While developing custom solutions, our team often faces SharePoint Online operability issues inherent to the cloud nature of the platform. The SharePoint performance depends heavily on Microsoft datacenters location and we, as developers, can’t improve it. We also often deal with SharePoint Online customizations that work inappropriately after updates are rolled out. However, as we can’t control these changes, we just prefer sticking to the Microsoft recommendations to minimize risks of inoperability.
As we have already mentioned, changing the development approach also implies new knowledge and skills that SharePoint teams should have to fulfill their project successfully. Additional training might be required to align specialists’ competencies with the latest requirements of SharePoint Online and Office 365.
All in all, to keep up with SharePoint development updates, it’s highly recommended for SharePoint professionals to follow the activities of the SharePoint PnP community or even become its active members. This can be a great chance to contribute to the evolution of the platform globally.
For example, the community manages an issue list on GitHub where developers can report challenges they are dealing with and ask SharePoint experts for advice or assistance in solving them. On the SharePoint Dev Platform, SharePoint experts suggest possible improvements within SharePoint. After the suggestion passes moderation and voting, the Microsoft team decides whether to accept or decline it. This is a feasible way to promote development initiatives that can be implemented across the entire suite.
It is also necessary for SharePoint professionals to keep track of Microsoft updates, particularly when it comes to the release of new features and security packs. As Microsoft pays much attention to maintaining Office 365 and Microsoft 365, updates come every week if not every day, so there is no way for SharePoint developers to miss out on the platform changes.
In almost 20 years since its first release, SharePoint has made a big journey full of changes. The cloud version of the platform, SharePoint Online, as well as Microsoft’s collaboration suites, Office 365 and Microsoft 365, will continue to evolve, so SharePoint developers and business owners should stay tuned for continuous updates.

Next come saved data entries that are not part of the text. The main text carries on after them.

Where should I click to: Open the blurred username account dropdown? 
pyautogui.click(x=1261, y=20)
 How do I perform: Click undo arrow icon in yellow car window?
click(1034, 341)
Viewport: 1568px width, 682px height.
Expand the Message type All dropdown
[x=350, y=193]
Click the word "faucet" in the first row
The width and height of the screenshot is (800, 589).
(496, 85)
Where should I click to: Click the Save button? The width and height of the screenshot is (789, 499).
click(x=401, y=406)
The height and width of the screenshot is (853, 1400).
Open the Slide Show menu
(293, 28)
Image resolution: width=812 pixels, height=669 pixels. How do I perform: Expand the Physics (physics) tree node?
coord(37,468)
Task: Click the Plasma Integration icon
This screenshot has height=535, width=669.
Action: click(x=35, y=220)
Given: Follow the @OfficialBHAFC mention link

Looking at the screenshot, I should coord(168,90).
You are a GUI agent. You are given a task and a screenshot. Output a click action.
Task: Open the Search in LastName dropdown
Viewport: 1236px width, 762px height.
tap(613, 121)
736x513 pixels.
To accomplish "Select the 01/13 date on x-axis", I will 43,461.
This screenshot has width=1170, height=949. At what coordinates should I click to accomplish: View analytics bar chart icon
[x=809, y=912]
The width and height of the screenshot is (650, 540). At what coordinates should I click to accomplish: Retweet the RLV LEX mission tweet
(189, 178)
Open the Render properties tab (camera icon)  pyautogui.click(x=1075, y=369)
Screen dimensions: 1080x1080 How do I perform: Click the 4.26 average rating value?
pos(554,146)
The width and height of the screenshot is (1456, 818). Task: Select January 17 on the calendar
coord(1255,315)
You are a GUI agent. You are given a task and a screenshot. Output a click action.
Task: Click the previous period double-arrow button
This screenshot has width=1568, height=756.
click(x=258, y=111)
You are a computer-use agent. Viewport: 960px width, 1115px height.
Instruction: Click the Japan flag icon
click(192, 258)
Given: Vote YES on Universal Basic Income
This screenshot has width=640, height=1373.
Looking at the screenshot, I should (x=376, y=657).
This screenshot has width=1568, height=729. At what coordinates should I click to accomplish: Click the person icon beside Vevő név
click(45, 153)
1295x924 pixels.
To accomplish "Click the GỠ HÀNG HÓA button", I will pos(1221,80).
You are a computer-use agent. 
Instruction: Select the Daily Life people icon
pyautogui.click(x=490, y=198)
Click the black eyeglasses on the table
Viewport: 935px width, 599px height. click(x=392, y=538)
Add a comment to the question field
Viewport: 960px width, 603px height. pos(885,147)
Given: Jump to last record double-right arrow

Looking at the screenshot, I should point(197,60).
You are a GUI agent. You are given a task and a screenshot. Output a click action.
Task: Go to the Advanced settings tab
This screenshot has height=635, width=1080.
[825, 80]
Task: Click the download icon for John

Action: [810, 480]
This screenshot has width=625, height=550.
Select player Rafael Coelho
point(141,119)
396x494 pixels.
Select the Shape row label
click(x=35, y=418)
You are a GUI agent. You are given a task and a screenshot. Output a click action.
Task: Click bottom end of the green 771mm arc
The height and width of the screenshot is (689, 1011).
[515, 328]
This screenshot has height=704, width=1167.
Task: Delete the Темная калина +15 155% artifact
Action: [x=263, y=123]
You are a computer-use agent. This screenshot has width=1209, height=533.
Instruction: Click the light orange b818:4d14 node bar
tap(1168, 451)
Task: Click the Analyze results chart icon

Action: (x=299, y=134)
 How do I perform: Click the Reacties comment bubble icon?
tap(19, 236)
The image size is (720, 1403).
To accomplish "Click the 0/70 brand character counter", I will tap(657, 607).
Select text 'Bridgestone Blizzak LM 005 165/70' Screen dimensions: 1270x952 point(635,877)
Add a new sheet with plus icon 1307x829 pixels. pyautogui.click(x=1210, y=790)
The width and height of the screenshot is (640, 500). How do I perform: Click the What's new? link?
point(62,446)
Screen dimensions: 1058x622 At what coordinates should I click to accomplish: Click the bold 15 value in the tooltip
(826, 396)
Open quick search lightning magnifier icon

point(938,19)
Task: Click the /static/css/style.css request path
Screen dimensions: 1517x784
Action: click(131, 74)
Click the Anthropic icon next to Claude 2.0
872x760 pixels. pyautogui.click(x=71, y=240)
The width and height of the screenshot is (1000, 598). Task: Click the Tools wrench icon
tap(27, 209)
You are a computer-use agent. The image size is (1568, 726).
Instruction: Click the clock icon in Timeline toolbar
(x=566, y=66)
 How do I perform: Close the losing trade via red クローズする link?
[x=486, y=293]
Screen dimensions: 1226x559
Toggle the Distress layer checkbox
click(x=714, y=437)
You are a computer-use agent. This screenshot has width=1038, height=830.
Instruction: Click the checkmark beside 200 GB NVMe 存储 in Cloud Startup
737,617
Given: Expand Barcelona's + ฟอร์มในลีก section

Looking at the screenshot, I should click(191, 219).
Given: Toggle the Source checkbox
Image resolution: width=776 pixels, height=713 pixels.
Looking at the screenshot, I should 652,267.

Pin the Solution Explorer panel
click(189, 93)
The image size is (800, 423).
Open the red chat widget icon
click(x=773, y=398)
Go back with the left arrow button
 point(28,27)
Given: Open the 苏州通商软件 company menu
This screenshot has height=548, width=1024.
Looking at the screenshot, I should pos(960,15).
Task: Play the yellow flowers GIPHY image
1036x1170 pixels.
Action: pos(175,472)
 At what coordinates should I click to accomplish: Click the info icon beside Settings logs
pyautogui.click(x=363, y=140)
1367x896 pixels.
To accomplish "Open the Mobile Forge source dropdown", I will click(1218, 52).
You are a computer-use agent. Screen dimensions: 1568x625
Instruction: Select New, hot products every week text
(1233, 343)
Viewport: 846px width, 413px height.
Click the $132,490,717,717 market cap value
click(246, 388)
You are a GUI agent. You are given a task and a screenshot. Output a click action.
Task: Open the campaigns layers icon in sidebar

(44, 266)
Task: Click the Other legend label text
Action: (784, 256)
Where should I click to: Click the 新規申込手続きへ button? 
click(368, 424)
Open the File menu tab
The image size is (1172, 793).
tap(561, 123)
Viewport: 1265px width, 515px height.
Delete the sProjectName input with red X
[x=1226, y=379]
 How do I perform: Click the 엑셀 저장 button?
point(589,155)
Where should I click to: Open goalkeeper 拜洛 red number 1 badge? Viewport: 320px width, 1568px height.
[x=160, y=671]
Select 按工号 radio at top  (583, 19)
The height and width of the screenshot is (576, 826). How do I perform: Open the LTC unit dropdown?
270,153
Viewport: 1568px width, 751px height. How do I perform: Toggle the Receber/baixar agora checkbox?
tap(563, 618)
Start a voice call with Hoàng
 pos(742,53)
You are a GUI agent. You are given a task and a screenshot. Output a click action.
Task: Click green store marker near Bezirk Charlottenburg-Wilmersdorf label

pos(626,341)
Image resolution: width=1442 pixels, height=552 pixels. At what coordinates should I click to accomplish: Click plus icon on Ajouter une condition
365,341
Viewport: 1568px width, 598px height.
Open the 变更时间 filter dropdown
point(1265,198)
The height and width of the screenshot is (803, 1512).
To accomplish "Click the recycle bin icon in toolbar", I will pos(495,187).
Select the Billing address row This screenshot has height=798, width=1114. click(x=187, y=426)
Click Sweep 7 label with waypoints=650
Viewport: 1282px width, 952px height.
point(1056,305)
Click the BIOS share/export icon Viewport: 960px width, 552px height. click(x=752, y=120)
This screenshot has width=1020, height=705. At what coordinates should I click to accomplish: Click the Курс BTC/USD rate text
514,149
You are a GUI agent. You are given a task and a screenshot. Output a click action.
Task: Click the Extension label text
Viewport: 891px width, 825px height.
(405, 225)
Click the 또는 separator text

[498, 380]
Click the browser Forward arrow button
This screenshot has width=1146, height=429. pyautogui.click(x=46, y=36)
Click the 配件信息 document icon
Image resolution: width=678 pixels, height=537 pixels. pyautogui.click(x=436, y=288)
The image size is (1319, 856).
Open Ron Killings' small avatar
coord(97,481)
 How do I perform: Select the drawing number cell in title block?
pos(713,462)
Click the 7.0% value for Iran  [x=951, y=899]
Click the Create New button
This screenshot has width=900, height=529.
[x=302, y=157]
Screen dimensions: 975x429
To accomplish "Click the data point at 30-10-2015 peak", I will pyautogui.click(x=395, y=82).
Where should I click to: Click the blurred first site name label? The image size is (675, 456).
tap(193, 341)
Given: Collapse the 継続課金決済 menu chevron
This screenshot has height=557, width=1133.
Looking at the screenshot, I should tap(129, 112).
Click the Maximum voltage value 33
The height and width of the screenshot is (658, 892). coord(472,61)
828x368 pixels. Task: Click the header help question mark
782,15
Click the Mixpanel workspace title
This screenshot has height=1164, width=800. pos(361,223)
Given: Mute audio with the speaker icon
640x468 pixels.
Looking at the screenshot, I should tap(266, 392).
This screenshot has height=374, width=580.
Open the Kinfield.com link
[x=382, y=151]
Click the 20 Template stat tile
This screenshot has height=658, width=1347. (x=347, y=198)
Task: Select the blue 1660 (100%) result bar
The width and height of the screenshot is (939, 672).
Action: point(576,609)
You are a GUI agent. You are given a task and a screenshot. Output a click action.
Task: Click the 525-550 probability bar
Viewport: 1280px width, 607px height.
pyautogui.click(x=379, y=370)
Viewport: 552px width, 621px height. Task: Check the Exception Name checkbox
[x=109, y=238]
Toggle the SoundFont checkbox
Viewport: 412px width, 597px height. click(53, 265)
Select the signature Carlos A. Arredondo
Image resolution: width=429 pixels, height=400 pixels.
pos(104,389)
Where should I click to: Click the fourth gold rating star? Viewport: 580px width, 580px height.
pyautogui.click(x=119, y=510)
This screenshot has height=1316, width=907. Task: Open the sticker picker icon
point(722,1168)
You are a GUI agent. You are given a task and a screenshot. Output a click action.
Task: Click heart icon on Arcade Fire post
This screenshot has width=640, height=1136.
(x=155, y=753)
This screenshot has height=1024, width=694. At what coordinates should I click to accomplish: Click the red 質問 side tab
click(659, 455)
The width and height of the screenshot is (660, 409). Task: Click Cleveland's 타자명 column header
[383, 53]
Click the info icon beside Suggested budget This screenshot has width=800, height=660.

Analyzing the current state of SharePoint and its growth, I can say that farm and sandboxed solutions will go out of custom development. I expect further expansion of the SharePoint Framework and modern frontend development tools, as well as the advance of CSOM and REST API. I am also looking forward to seeing improved support for continuous integration and deployment in SharePoint Online at the API level.
As for SharePoint On-Premises, it’s era hasn’t finished yet. However, we can see that Microsoft pushes businesses to switch to the cloud, so it won’t be surprising if, at the end of the SharePoint 2019 lifecycle, we don’t see any new versions of SharePoint Server. Keeping in mind this cloud pivot, SharePoint On-Premises owners have to rethink their development and customization approaches as soon as possible to ensure a less stressful migration to the cloud in the future.